Black Widows suspected of Moscow bombings
Updated at: 0600 PST, Tuesday, March 30, 2010
MOSCOW: The Kremlin faced a serious new terrorist challenge yesterday as suspected women suicide bombers were blamed for two large explosions on packed Metro trains in the centre of Moscow that killed at least 38 and injured another 64.
There was rush-hour carnage at Lubyanka station, directly beneath the headquarters of the Soviet-era KGB, which now houses the Federal Security Service (FSB), and at Park Kultury, near the Interior Ministry.

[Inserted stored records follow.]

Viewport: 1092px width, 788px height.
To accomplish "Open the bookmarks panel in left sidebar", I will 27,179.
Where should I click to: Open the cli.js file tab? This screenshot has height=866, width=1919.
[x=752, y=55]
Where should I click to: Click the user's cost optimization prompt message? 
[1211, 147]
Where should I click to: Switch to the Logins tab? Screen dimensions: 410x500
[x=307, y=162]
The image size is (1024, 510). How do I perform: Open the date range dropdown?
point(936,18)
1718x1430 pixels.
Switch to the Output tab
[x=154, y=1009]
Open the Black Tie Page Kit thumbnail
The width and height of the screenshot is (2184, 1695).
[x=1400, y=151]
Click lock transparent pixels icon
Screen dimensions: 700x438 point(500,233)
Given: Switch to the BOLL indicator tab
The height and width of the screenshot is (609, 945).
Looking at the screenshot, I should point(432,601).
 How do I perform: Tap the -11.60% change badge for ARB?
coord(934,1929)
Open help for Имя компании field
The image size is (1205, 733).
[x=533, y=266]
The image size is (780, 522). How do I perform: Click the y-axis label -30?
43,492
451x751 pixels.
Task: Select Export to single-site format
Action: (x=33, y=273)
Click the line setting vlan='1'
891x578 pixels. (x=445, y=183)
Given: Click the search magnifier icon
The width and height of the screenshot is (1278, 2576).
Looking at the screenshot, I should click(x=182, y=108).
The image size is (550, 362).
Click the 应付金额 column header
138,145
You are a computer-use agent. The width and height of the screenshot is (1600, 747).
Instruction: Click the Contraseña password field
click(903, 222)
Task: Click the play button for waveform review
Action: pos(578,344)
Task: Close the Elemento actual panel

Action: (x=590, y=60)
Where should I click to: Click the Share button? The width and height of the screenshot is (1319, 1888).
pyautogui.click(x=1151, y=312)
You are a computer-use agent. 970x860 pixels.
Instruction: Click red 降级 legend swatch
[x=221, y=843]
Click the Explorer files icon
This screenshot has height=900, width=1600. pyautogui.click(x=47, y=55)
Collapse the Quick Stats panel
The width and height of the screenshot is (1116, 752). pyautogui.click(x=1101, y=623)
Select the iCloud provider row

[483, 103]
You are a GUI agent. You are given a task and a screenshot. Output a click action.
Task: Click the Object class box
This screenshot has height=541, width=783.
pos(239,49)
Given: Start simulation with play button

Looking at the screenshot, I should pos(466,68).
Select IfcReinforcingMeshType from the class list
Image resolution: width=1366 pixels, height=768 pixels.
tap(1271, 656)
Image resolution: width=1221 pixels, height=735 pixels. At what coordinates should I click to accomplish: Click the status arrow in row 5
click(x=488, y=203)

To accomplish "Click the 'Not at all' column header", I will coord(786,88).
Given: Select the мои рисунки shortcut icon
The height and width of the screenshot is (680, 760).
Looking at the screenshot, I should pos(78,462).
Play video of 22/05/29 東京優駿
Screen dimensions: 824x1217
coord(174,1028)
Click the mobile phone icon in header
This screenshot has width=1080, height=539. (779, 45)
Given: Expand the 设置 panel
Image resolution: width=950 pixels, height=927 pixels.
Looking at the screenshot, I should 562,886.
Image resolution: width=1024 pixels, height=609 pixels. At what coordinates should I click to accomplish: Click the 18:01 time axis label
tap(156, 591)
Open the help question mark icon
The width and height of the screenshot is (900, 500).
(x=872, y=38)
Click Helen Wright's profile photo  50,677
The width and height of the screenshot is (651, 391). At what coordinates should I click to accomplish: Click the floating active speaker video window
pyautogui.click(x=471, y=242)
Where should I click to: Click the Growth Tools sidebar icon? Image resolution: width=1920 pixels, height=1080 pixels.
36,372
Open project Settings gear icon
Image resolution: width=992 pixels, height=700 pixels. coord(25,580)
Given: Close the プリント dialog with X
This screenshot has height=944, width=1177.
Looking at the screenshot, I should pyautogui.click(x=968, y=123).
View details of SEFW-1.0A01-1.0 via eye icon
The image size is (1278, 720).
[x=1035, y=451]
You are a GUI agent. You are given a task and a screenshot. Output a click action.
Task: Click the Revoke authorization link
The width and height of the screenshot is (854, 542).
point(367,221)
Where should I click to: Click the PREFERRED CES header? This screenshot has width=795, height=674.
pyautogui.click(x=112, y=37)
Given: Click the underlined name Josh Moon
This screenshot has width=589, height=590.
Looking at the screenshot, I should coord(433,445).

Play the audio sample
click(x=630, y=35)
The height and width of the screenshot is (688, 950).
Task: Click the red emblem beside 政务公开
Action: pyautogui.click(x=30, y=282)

The explosions were blamed on suspected Islamic militants from the Northern Caucasus region, where several prominent separatist leaders have been killed recently by Russian security forces. The bombers may have been so-called Black Widows, Chechen women who have lost family members to the Russian military.
President Medvedev promised to find and destroy the organisers of the attacks. They are simply beasts, he said, after laying flowers at the platform of the Lubyanka station.
He implicitly criticised the security services for failing to do more to protect the country. Obviously, what we have done before is not enough, he said, echoing popular sentiment expressed during radio phone-ins and in online discussions.
Vladimir Putin, the Prime Minister, cut short a trip to Siberia and vowed the terrorists will be destroyed.
Witnesses spoke of panic and chaos as the bombs believed to have been concealed in suicide belts and to contain metal fragments and nails exploded 40 minutes apart.Valeri, a Metro passenger, said: I was changing trains at Lubyanka station when I saw people running in opposite directions.
They all looked terribly scared, faces [covered] in blood and soot. When I arrived at Lubyanka platform I saw several bodies on the floor and just one medic trying to help one of them. Not everyone realised there was an explosion. Some of them thought the roof of the station had fallen in.
Last night, there were reports that the suspected bomber in the Park Kultury attack was aged between 18 and 20, her face sufficiently unmarked as to be recognisable. The other womans facial features were also said to be visible. Both women had black hair and wore black clothes.